Available records below:
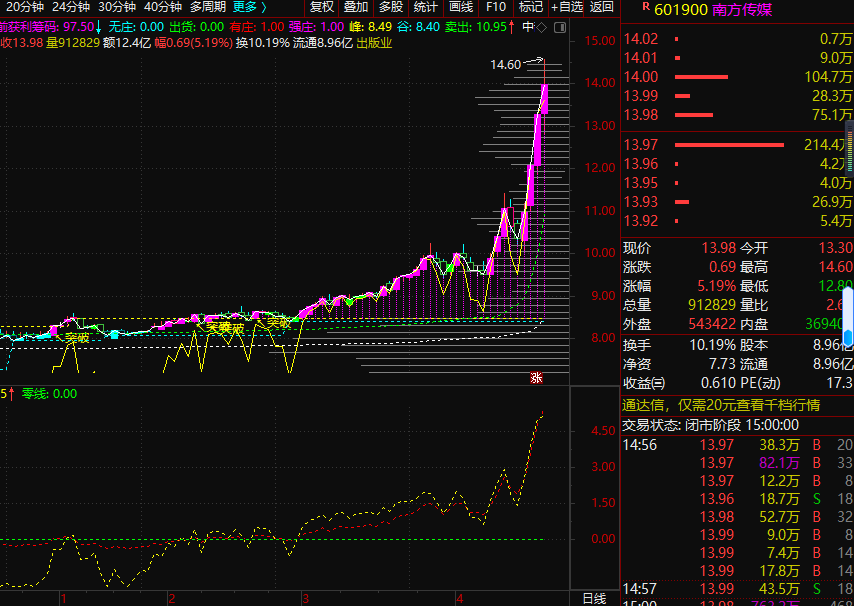Add stock via +自选 button
This screenshot has width=854, height=606.
(x=567, y=7)
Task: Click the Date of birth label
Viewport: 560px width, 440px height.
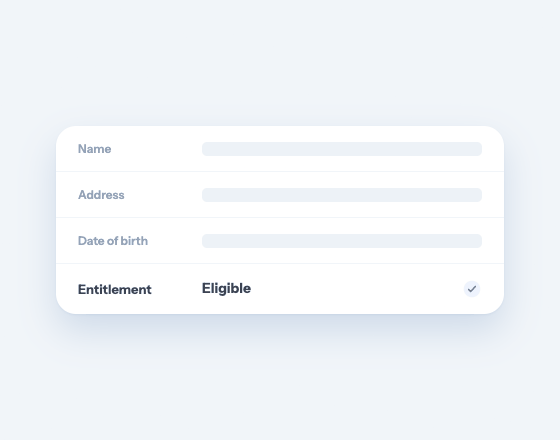Action: [x=113, y=241]
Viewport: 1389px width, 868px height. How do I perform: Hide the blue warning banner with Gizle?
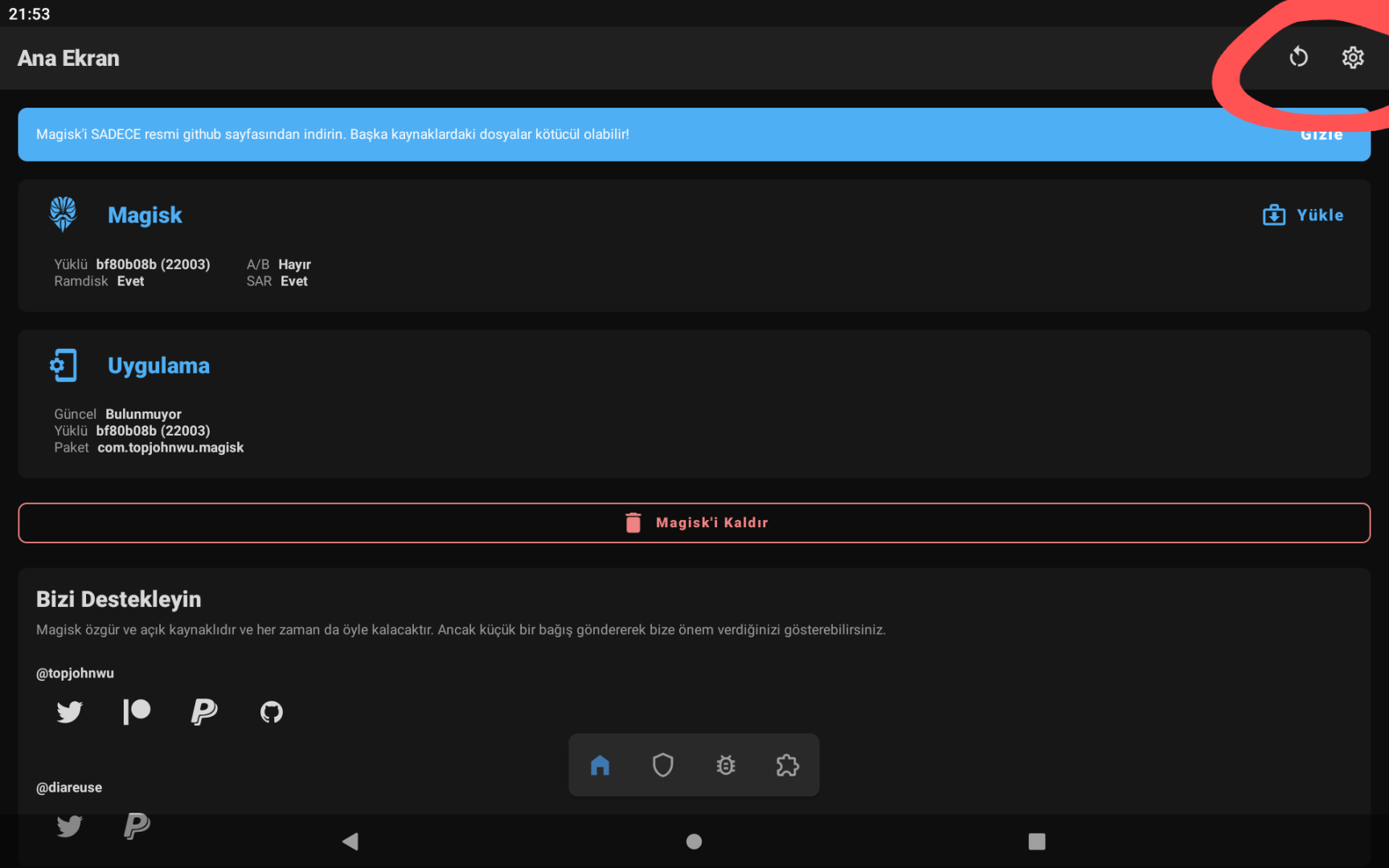[1321, 135]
End of Available records.
Exercise prompt
Print, exactly and without pictures, the lines from the one holding "Viewport: 1389px width, 868px" through the last line of the entries above, both included.

Result
Viewport: 1389px width, 868px height. How do I perform: Hide the blue warning banner with Gizle?
[1321, 135]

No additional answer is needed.